>>>

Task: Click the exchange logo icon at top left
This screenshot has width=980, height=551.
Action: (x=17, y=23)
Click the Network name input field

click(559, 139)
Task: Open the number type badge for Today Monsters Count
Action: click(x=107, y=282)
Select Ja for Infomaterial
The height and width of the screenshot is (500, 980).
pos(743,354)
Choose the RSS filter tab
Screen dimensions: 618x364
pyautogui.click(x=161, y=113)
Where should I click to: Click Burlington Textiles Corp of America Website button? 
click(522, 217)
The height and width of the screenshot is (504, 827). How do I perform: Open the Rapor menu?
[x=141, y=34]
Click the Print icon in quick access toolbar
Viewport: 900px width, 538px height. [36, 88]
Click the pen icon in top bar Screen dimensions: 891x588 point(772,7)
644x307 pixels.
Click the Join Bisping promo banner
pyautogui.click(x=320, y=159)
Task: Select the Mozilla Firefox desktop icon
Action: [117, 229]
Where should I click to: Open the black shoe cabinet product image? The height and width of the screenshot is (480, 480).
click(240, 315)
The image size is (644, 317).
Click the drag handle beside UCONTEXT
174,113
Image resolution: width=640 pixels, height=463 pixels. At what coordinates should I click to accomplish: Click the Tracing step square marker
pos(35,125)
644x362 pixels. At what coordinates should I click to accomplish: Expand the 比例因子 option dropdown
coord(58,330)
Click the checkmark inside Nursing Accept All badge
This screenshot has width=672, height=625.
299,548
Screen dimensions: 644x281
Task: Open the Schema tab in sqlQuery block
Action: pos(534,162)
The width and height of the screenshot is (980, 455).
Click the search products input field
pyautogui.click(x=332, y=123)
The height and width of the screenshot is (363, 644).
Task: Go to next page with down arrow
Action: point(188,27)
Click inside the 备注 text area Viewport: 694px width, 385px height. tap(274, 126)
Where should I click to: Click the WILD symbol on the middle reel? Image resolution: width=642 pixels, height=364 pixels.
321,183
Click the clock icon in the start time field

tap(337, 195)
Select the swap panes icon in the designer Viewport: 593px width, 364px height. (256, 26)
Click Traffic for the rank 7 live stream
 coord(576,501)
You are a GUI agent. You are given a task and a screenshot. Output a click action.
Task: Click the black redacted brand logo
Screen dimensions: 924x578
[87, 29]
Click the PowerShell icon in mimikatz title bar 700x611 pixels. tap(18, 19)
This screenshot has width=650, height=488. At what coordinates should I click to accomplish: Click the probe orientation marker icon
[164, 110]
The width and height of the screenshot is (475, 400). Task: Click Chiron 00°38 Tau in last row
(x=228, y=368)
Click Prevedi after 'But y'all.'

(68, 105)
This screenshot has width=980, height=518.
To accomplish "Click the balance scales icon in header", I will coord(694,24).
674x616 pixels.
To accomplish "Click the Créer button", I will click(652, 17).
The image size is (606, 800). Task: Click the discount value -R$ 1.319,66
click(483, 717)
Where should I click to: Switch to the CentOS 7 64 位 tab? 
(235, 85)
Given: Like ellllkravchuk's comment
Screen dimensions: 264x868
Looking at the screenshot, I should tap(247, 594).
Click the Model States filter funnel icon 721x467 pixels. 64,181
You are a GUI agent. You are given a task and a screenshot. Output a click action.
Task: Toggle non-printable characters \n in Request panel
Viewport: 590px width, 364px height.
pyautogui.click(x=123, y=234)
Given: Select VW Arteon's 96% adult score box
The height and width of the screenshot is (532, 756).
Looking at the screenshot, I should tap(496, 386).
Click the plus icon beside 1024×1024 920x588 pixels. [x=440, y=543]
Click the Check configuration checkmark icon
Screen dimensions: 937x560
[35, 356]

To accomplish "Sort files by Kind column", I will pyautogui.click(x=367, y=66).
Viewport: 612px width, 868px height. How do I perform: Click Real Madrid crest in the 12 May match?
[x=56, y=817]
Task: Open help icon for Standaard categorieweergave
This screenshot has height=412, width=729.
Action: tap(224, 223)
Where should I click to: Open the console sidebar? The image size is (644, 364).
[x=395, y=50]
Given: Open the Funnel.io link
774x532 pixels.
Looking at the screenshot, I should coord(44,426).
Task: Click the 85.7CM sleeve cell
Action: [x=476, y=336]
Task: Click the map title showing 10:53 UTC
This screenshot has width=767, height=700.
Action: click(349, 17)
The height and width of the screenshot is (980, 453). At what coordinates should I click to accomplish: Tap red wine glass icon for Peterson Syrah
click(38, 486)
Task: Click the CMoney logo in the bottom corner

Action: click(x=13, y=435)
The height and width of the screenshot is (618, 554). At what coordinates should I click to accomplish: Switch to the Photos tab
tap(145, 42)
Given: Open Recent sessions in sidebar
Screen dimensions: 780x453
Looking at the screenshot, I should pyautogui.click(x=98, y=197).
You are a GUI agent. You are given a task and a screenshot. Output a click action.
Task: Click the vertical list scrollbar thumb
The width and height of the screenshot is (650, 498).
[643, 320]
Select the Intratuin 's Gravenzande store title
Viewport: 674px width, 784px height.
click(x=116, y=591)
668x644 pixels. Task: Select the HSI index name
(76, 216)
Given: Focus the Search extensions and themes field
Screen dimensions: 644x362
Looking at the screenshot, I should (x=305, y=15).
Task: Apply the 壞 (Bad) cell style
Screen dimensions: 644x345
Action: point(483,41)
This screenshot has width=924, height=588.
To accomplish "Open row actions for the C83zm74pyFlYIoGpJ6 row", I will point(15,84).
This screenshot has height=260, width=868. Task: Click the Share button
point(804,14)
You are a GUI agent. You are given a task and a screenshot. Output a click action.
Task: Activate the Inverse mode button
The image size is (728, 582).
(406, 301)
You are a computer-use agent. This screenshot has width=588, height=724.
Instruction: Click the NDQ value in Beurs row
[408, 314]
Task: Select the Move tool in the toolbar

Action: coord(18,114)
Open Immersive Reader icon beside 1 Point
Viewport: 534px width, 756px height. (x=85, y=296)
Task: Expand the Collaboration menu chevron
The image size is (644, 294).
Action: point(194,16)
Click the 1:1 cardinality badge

<<<

AIM OF THE EXERCISE |
Each line shown above needs to be transcribed exactly.

RESPONSE BOX |
Task: Click the exchange logo icon at top left
This screenshot has width=980, height=551.
Action: (x=17, y=23)
Click the Network name input field

click(559, 139)
Task: Open the number type badge for Today Monsters Count
Action: click(x=107, y=282)
Select Ja for Infomaterial
The height and width of the screenshot is (500, 980).
pos(743,354)
Choose the RSS filter tab
Screen dimensions: 618x364
pyautogui.click(x=161, y=113)
Where should I click to: Click Burlington Textiles Corp of America Website button? 
click(522, 217)
The height and width of the screenshot is (504, 827). How do I perform: Open the Rapor menu?
[x=141, y=34]
Click the Print icon in quick access toolbar
Viewport: 900px width, 538px height. [36, 88]
Click the pen icon in top bar Screen dimensions: 891x588 point(772,7)
644x307 pixels.
Click the Join Bisping promo banner
pyautogui.click(x=320, y=159)
Task: Select the Mozilla Firefox desktop icon
Action: [117, 229]
Where should I click to: Open the black shoe cabinet product image? The height and width of the screenshot is (480, 480).
click(240, 315)
The image size is (644, 317).
Click the drag handle beside UCONTEXT
174,113
Image resolution: width=640 pixels, height=463 pixels. At what coordinates should I click to accomplish: Click the Tracing step square marker
pos(35,125)
644x362 pixels. At what coordinates should I click to accomplish: Expand the 比例因子 option dropdown
coord(58,330)
Click the checkmark inside Nursing Accept All badge
This screenshot has width=672, height=625.
299,548
Screen dimensions: 644x281
Task: Open the Schema tab in sqlQuery block
Action: pos(534,162)
The width and height of the screenshot is (980, 455).
Click the search products input field
pyautogui.click(x=332, y=123)
The height and width of the screenshot is (363, 644).
Task: Go to next page with down arrow
Action: point(188,27)
Click inside the 备注 text area Viewport: 694px width, 385px height. tap(274, 126)
Where should I click to: Click the WILD symbol on the middle reel? Image resolution: width=642 pixels, height=364 pixels.
321,183
Click the clock icon in the start time field

tap(337, 195)
Select the swap panes icon in the designer Viewport: 593px width, 364px height. (256, 26)
Click Traffic for the rank 7 live stream
 coord(576,501)
You are a GUI agent. You are given a task and a screenshot. Output a click action.
Task: Click the black redacted brand logo
Screen dimensions: 924x578
[87, 29]
Click the PowerShell icon in mimikatz title bar 700x611 pixels. tap(18, 19)
This screenshot has width=650, height=488. At what coordinates should I click to accomplish: Click the probe orientation marker icon
[164, 110]
The width and height of the screenshot is (475, 400). Task: Click Chiron 00°38 Tau in last row
(x=228, y=368)
Click Prevedi after 'But y'all.'

(68, 105)
This screenshot has width=980, height=518.
To accomplish "Click the balance scales icon in header", I will coord(694,24).
674x616 pixels.
To accomplish "Click the Créer button", I will click(652, 17).
The image size is (606, 800). Task: Click the discount value -R$ 1.319,66
click(483, 717)
Where should I click to: Switch to the CentOS 7 64 位 tab? 
(235, 85)
Given: Like ellllkravchuk's comment
Screen dimensions: 264x868
Looking at the screenshot, I should tap(247, 594).
Click the Model States filter funnel icon 721x467 pixels. 64,181
You are a GUI agent. You are given a task and a screenshot. Output a click action.
Task: Toggle non-printable characters \n in Request panel
Viewport: 590px width, 364px height.
pyautogui.click(x=123, y=234)
Given: Select VW Arteon's 96% adult score box
The height and width of the screenshot is (532, 756).
Looking at the screenshot, I should tap(496, 386).
Click the plus icon beside 1024×1024 920x588 pixels. [x=440, y=543]
Click the Check configuration checkmark icon
Screen dimensions: 937x560
[35, 356]

To accomplish "Sort files by Kind column", I will pyautogui.click(x=367, y=66).
Viewport: 612px width, 868px height. How do I perform: Click Real Madrid crest in the 12 May match?
[x=56, y=817]
Task: Open help icon for Standaard categorieweergave
This screenshot has height=412, width=729.
Action: tap(224, 223)
Where should I click to: Open the console sidebar? The image size is (644, 364).
[x=395, y=50]
Given: Open the Funnel.io link
774x532 pixels.
Looking at the screenshot, I should coord(44,426).
Task: Click the 85.7CM sleeve cell
Action: [x=476, y=336]
Task: Click the map title showing 10:53 UTC
This screenshot has width=767, height=700.
Action: click(349, 17)
The height and width of the screenshot is (980, 453). At what coordinates should I click to accomplish: Tap red wine glass icon for Peterson Syrah
click(38, 486)
Task: Click the CMoney logo in the bottom corner

Action: click(x=13, y=435)
The height and width of the screenshot is (618, 554). At what coordinates should I click to accomplish: Switch to the Photos tab
tap(145, 42)
Given: Open Recent sessions in sidebar
Screen dimensions: 780x453
Looking at the screenshot, I should pyautogui.click(x=98, y=197).
You are a GUI agent. You are given a task and a screenshot. Output a click action.
Task: Click the vertical list scrollbar thumb
The width and height of the screenshot is (650, 498).
[643, 320]
Select the Intratuin 's Gravenzande store title
Viewport: 674px width, 784px height.
click(x=116, y=591)
668x644 pixels. Task: Select the HSI index name
(76, 216)
Given: Focus the Search extensions and themes field
Screen dimensions: 644x362
Looking at the screenshot, I should (x=305, y=15).
Task: Apply the 壞 (Bad) cell style
Screen dimensions: 644x345
Action: point(483,41)
This screenshot has width=924, height=588.
To accomplish "Open row actions for the C83zm74pyFlYIoGpJ6 row", I will point(15,84).
This screenshot has height=260, width=868. Task: Click the Share button
point(804,14)
You are a GUI agent. You are given a task and a screenshot. Output a click action.
Task: Activate the Inverse mode button
The image size is (728, 582).
(406, 301)
You are a computer-use agent. This screenshot has width=588, height=724.
Instruction: Click the NDQ value in Beurs row
[408, 314]
Task: Select the Move tool in the toolbar

Action: coord(18,114)
Open Immersive Reader icon beside 1 Point
Viewport: 534px width, 756px height. (x=85, y=296)
Task: Expand the Collaboration menu chevron
The image size is (644, 294).
Action: point(194,16)
Click the 1:1 cardinality badge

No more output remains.